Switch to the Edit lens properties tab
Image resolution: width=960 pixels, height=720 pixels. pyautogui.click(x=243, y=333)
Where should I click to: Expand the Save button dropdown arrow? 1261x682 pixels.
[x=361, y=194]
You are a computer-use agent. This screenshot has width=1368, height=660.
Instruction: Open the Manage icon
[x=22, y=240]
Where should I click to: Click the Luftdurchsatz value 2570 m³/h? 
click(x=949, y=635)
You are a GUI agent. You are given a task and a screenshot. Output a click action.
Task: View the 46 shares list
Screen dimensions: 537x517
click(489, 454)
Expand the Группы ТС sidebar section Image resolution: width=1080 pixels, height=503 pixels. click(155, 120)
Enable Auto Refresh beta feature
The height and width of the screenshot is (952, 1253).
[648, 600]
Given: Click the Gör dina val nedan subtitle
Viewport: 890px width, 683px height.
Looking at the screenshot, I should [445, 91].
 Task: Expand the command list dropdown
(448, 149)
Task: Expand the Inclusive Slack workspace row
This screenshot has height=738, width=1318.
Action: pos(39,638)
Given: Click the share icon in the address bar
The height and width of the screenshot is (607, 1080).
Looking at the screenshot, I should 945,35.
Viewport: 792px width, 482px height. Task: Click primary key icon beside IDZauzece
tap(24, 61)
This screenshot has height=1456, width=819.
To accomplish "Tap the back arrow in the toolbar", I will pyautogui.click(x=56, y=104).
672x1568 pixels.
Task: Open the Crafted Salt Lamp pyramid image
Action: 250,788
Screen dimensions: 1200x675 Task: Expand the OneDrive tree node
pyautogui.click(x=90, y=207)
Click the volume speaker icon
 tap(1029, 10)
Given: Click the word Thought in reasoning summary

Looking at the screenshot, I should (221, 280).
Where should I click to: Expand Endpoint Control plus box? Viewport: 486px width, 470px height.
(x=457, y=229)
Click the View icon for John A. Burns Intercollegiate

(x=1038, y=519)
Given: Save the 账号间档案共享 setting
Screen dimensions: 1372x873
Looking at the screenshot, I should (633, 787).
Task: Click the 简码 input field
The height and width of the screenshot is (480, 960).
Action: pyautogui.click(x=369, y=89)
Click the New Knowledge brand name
+ + + + + + +
▶ _Action item_: Your task is to reproduce all of the records exactly.

▶ _Task answer_:
Switch to the Edit lens properties tab
Image resolution: width=960 pixels, height=720 pixels. pyautogui.click(x=243, y=333)
Where should I click to: Expand the Save button dropdown arrow? 1261x682 pixels.
[x=361, y=194]
You are a computer-use agent. This screenshot has width=1368, height=660.
Instruction: Open the Manage icon
[x=22, y=240]
Where should I click to: Click the Luftdurchsatz value 2570 m³/h? 
click(x=949, y=635)
You are a GUI agent. You are given a task and a screenshot. Output a click action.
Task: View the 46 shares list
Screen dimensions: 537x517
click(489, 454)
Expand the Группы ТС sidebar section Image resolution: width=1080 pixels, height=503 pixels. click(155, 120)
Enable Auto Refresh beta feature
The height and width of the screenshot is (952, 1253).
[648, 600]
Given: Click the Gör dina val nedan subtitle
Viewport: 890px width, 683px height.
Looking at the screenshot, I should [445, 91].
 Task: Expand the command list dropdown
(448, 149)
Task: Expand the Inclusive Slack workspace row
This screenshot has height=738, width=1318.
Action: pos(39,638)
Given: Click the share icon in the address bar
The height and width of the screenshot is (607, 1080).
Looking at the screenshot, I should 945,35.
Viewport: 792px width, 482px height. Task: Click primary key icon beside IDZauzece
tap(24, 61)
This screenshot has height=1456, width=819.
To accomplish "Tap the back arrow in the toolbar", I will pyautogui.click(x=56, y=104).
672x1568 pixels.
Task: Open the Crafted Salt Lamp pyramid image
Action: 250,788
Screen dimensions: 1200x675 Task: Expand the OneDrive tree node
pyautogui.click(x=90, y=207)
Click the volume speaker icon
 tap(1029, 10)
Given: Click the word Thought in reasoning summary

Looking at the screenshot, I should (221, 280).
Where should I click to: Expand Endpoint Control plus box? Viewport: 486px width, 470px height.
(x=457, y=229)
Click the View icon for John A. Burns Intercollegiate

(x=1038, y=519)
Given: Save the 账号间档案共享 setting
Screen dimensions: 1372x873
Looking at the screenshot, I should (633, 787).
Task: Click the 简码 input field
The height and width of the screenshot is (480, 960).
Action: pyautogui.click(x=369, y=89)
Click the New Knowledge brand name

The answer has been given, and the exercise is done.